Usman menghentikan makannya karena sudah kenyang. Sementara dua wanita dewasa itu sudah selesai dari tadi. Masakan wanita berusia lima puluh dua tahun itu membuat sang pemuda terlena.
"Ayo nambah lagi makannya, Nak!" kata Azhari mempersilahkan. Melihat orang makan dengan lahap, ia senang dan tersenyum.
"Sudah, Bu. Ini aku sudah kenyang, Alhamdulillah. Ibu sama emm ... Farisha, makannya sudahan?" tanyanya gugup. Ia merasa sedikit takut ketika memanggil Farisha begitu saja.

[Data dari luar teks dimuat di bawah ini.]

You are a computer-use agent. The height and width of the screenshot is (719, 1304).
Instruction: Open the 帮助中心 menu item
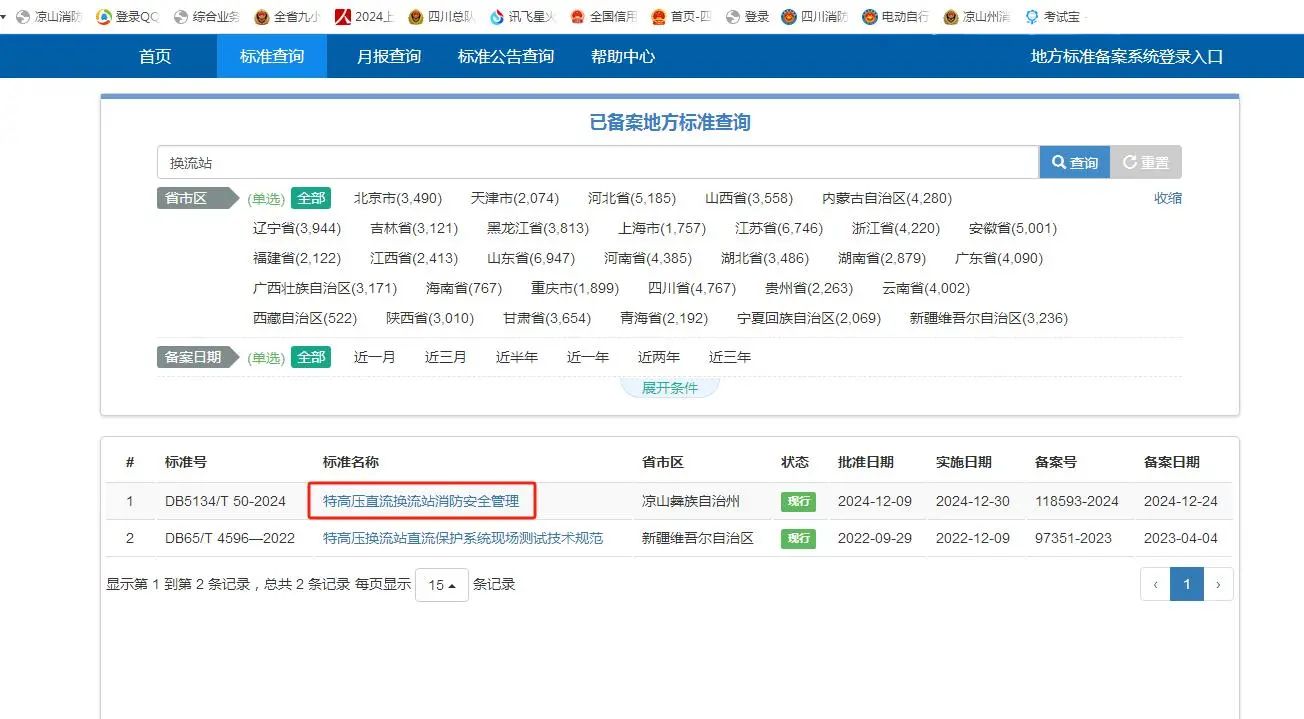click(x=623, y=57)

"Sudah, Usman. Kalau sudah selesai, kita bisa bicarakan pernikahannya!" tandas Farisha. Bukannya ia ingin cepat-cepat menikah, ia tidak mau kalau sampai Benny kembali mencarikannya calon suami
Wanita tiga puluh tahun itu juga takut kalau Usman berubah pikiran. Ia tidak mau itu terjadi dan tidak ingin pemuda itu melanggar janjinya. Walaupun ia sendiri yang terkesan memaksa untuk menikah dengan pemuda yang usianya sepuluh tahun lebih muda darinya.
"Kalau gitu, mari kita bicarakan di ruang keluarga dulu. Farisha ... bawa calon suami kamu dulu!" perintah Azhari. Ia bangun dari duduknya, meninggalkan mereka terlebih dahulu.
"Iya, Bu," sahut Farisha memberikan hormatnya pada Azhari. "Usman, kamu ikutin aku, yah!" ajaknya pada sang calon suami. Berdiri lalu memberi kode dengan tangannya untuk memanggil Usman.
Usman mengikuti dari belakang, ke mana Farisha berjalan. Mereka tiba di sebuah ruangan yang ada di samping ruang makan. Di sana Usman mendekati sebuah kaca hitam yang berukuran cukup lebar. Namun ada sesuatu yang aneh karena ada beberapa tombol di bawahnya.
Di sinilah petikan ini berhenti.